“He answered, “The man called Jesus made mud and anointed my eyes and said to me, ‘Go to Siloam and wash.’ So I went and washed and received my sight.”
John 9:11 ESV

Two passages have held my interest in August, my writing sparse because of a desperate longing to correctly understand one and to linger in the hope of the other. Plus, my brain’s been a bit fuzzy, like a dull swirling of what next.
Anyone else?
The passage about the man blind from childhood whose parents were interrogated by the Pharisees about the cause and the remedy has captivated me.
“His parents answered, “We know that this is our son and that he was born blind.”
John 9:20 ESV
The other is the passage that contains the words to “carry your cross” used often in sermons or songs. It always intrigues me. More so now because I believe I’ve been believing it wrongly.
“And whoever does not take his cross and follow me is not worthy of me.”
Matthew 10:38 ESV
Once I heard a woman sing a song she wrote about her cross. Her voice was strong as she began and then wilted in weepiness towards the end. The lyrics told of her personal battles, her depression. These burdens she told us she had decided were her’s to carry, they were “her cross”.
I caught myself now thinking, “albatross”.

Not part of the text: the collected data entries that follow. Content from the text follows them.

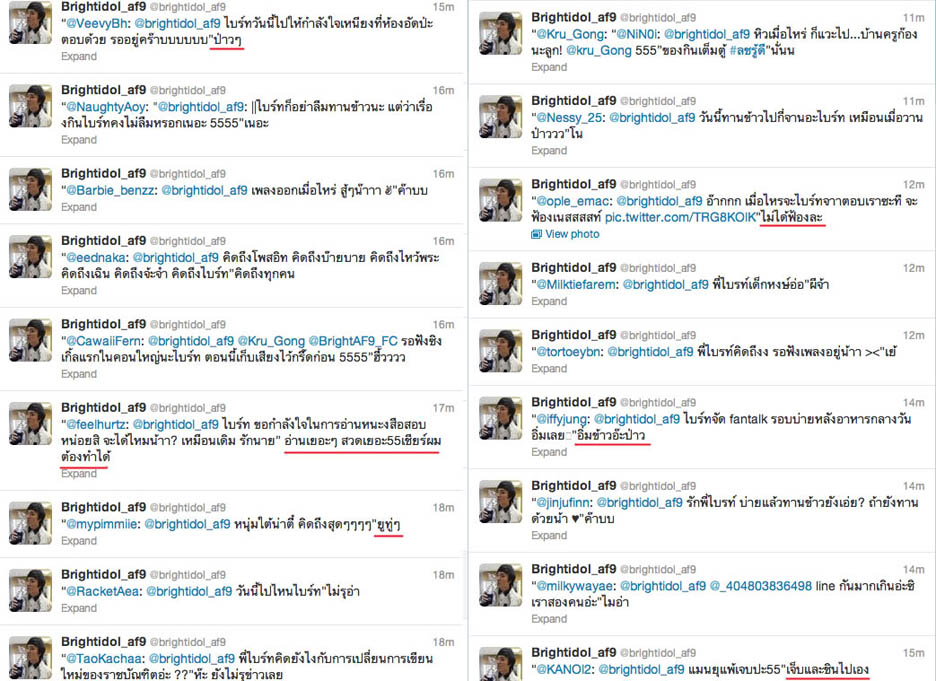Expand the @Kru_Gong tweet on right

coord(549,67)
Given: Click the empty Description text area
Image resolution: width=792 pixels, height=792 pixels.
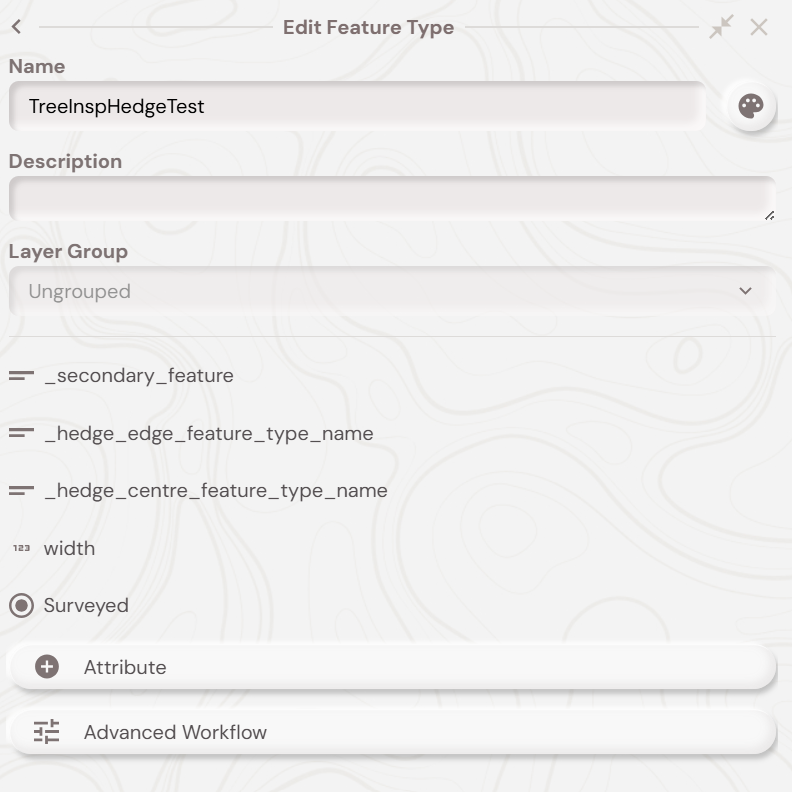Looking at the screenshot, I should pyautogui.click(x=390, y=198).
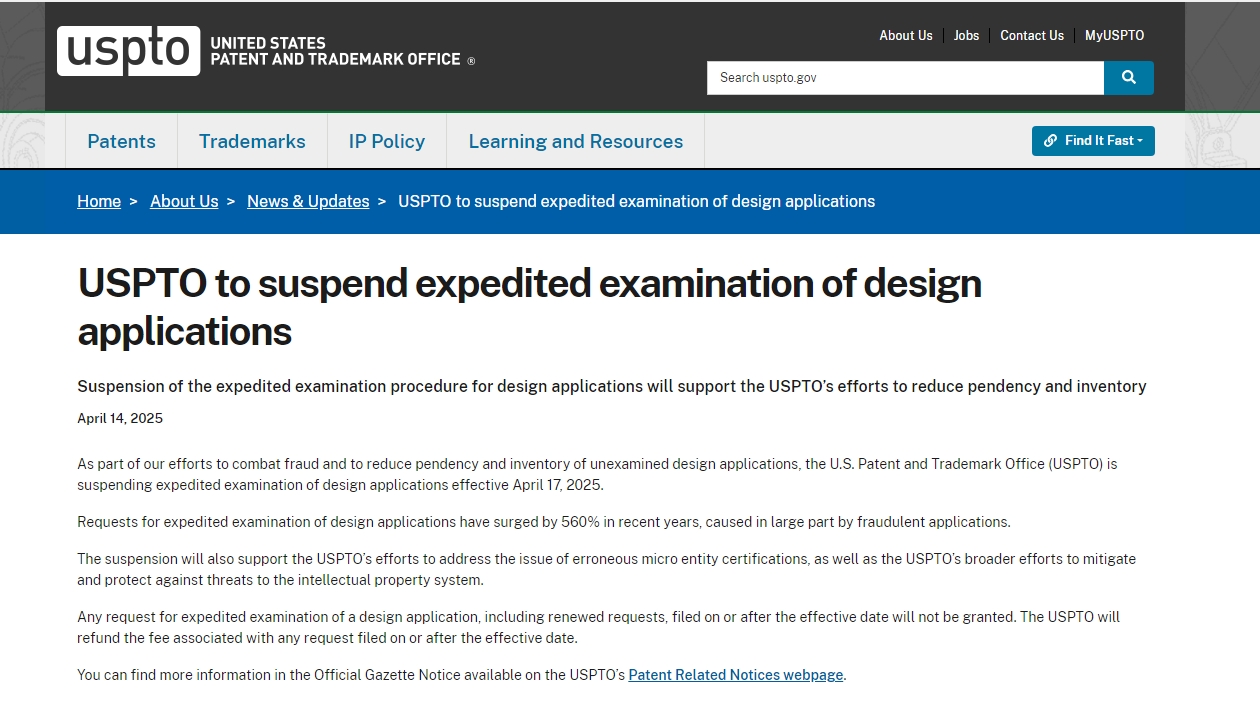This screenshot has height=727, width=1260.
Task: Expand the Find It Fast dropdown
Action: coord(1093,141)
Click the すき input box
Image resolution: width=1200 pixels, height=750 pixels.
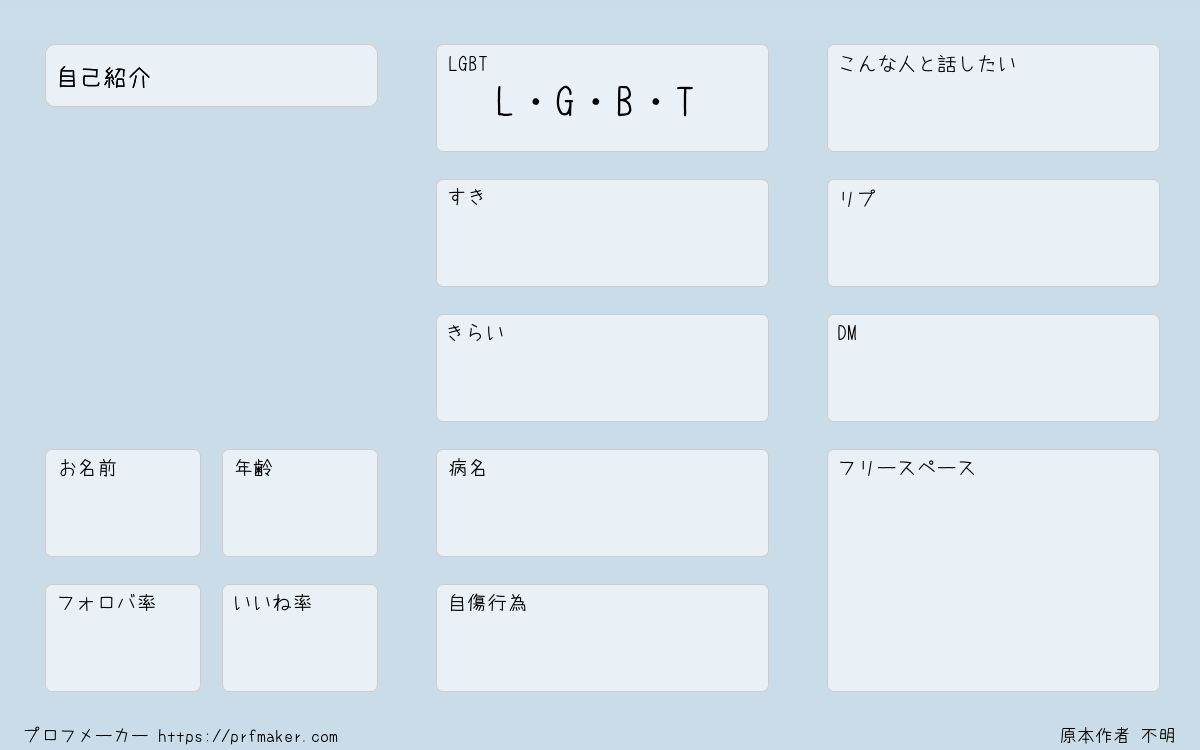pos(602,233)
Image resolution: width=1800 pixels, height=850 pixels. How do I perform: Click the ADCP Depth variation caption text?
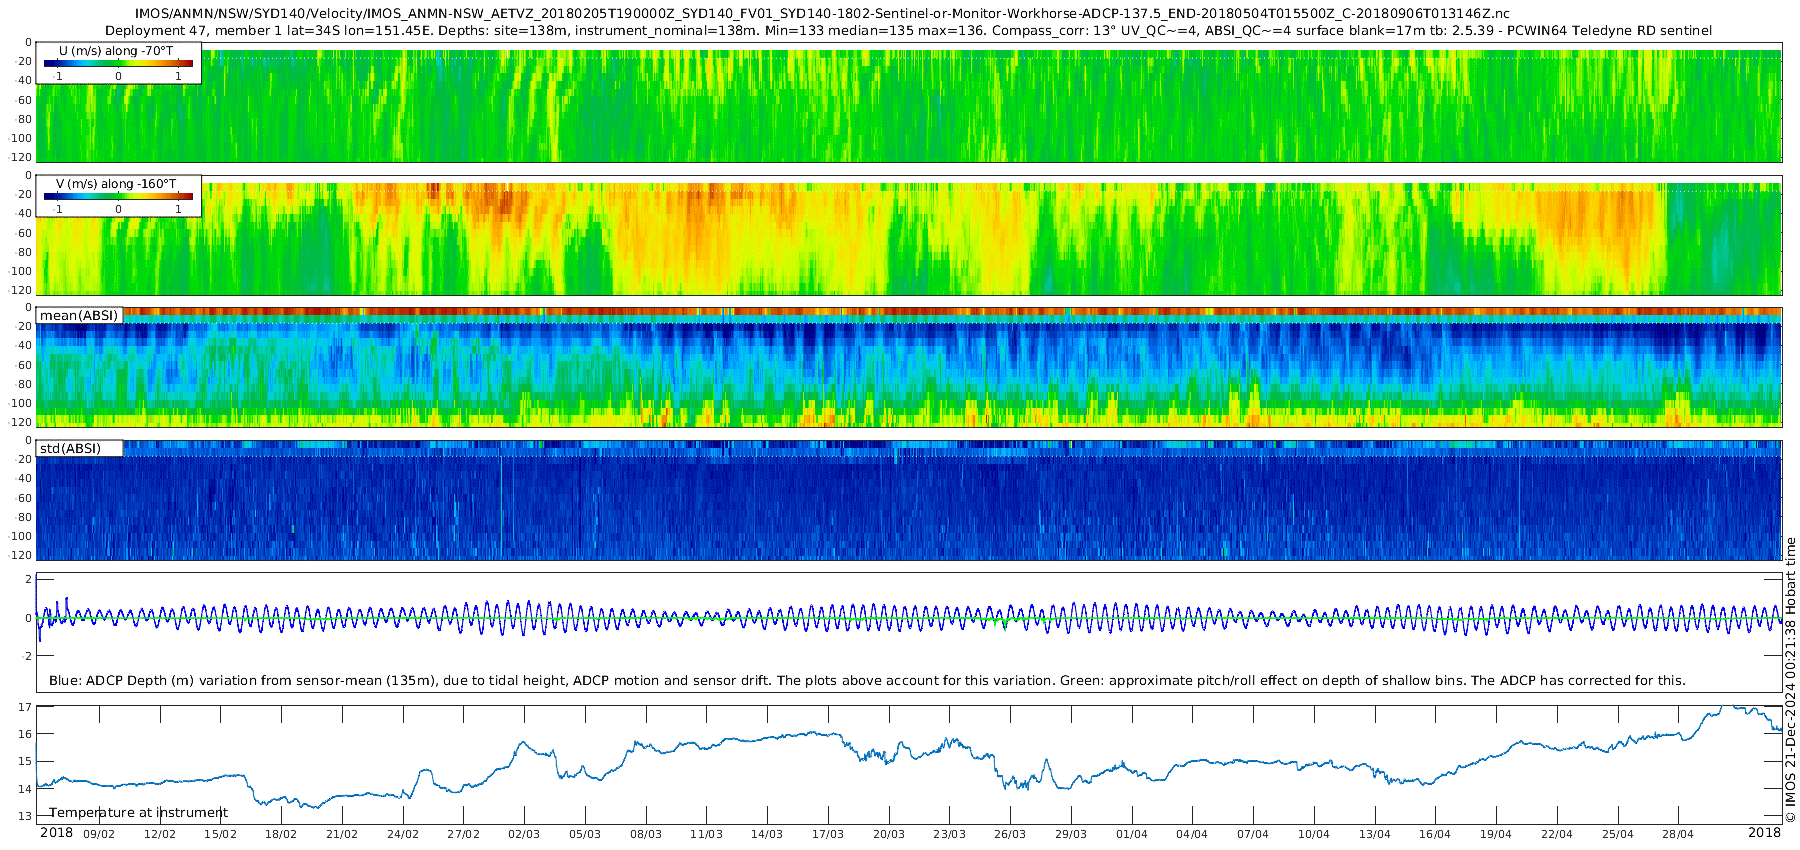(x=867, y=681)
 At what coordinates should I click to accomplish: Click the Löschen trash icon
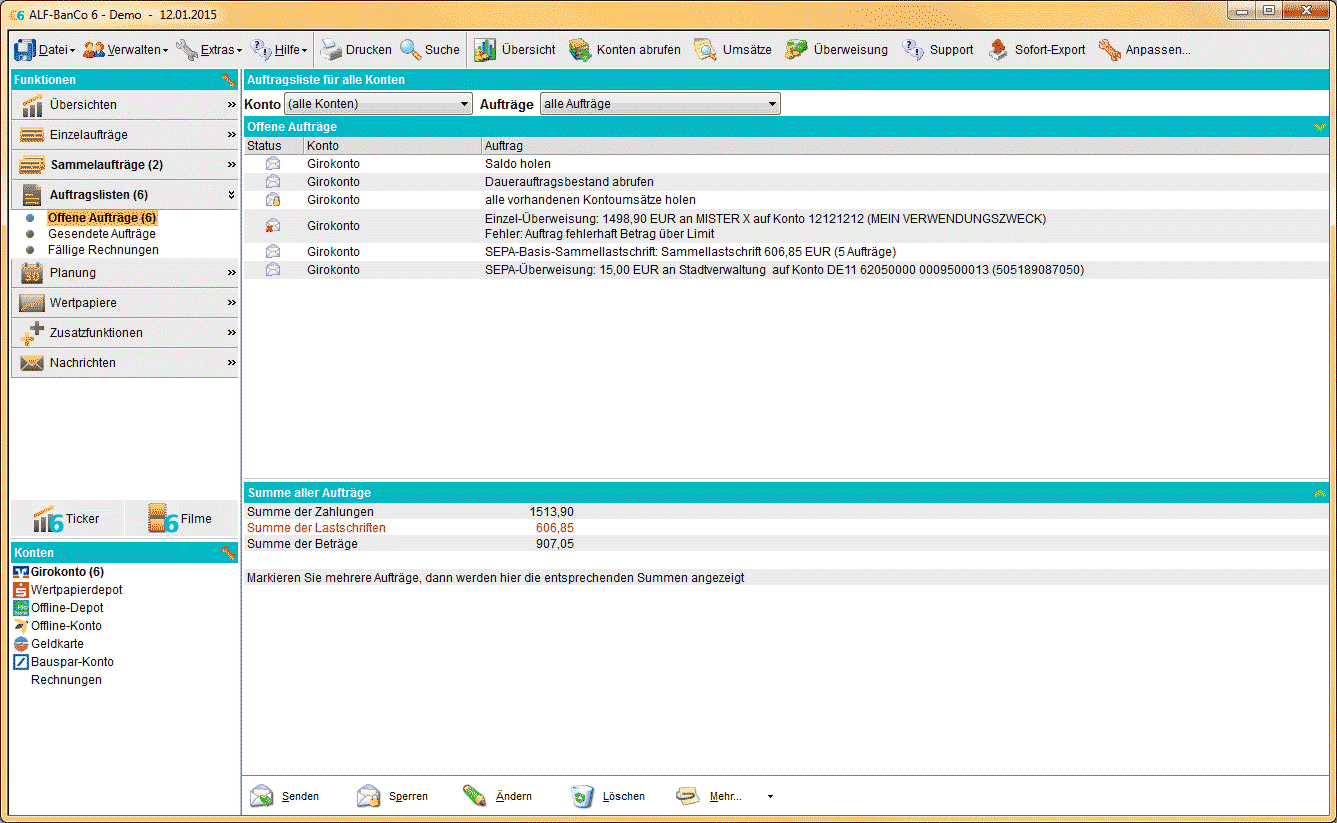[582, 796]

I remember how hopeless it left me, her disclosure, and how I pondered the weight I’d be expected to lay across one shoulder for the rest of my life.
I’d be bent permanently by the burden of my traumas.
If my past was my cross I’d be like the aged and decrepit beggar on a back street barely carrying on.
Oh.
The road I often travel passes by the County jail. Men and women are leaving to walk towards town with paperwork in hand or they’re sitting at the exit, heads bent towards their laps, hoping soon their ride will be there.
I pray.
“Change their life for better, God, today.”
Last week, a young man I guessed to be in his late twenties stood on the corner waiting. He was dressed in clothes that didn’t seem to match a night spent in jail. He stood and then paced and I watched in my rear view mirror until watching was no longer possible.
I noticed something different. I sensed his deep contemplation and so I opened my hand to heaven and prayed, “Lord, let today be his turnaround day. Be near him in a new way.”
When Jesus passed the man who’d been blind from birth, the disciples asked him, whose fault is this?
Is he blind as a punishment for his wrongs or is he blind and it’s his parents’ fault?
Jesus told them no, it is because God wants others to see the possibility of hope, of healing.
“Jesus answered, “Neither. It happened to him so that you could watch him experience God’s miracle.”
John 9:3 TPT

Now I see.
“The healed man replied, “I have no idea what kind of man he is. All I know is that I was blind and now I can see for the first time in my life!”
John 9:25 TPT
And now I see, the cross I carry is not the cross of my past wrongs or wrongs done towards me. My cross is not a burdensome visible and invisible reminder of what Jesus healed me of and from.
My cross is the very cross Jesus died on, the sacrifice of surrender to His Father’s plan, the hope of eternity for all of us who would say like the blind man.
It was “the man called Jesus”. (John 9:11)
Who said , I can’t comprehend it all, I just know what I experienced and I won’t debate with anyone on how or why or if.
I’ll carry on healed and I’ll carry the cross that made possible my healing, the good shepherd’s brutal cross.
I will follow.
“I am the good shepherd. The good shepherd lays down his life for the sheep.”
John 10:11 ESV
I most likely won’t know what happens in the lives of the prisoners who’ve been set free.
I know hope is possible.
Healing is a moment away for any and everyone. Jesus is still near and miracles are still the evidence and purpose of the cross, the cross waiting for us to carry in exchange for every weighty sin, shame or trauma.
“It is for freedom that Christ has set us free. Stand firm, then, and do not let yourselves be burdened again by a yoke of slavery.”
Galatians 5:1 ESV
Continue and believe.
Pray the same prayer for others today.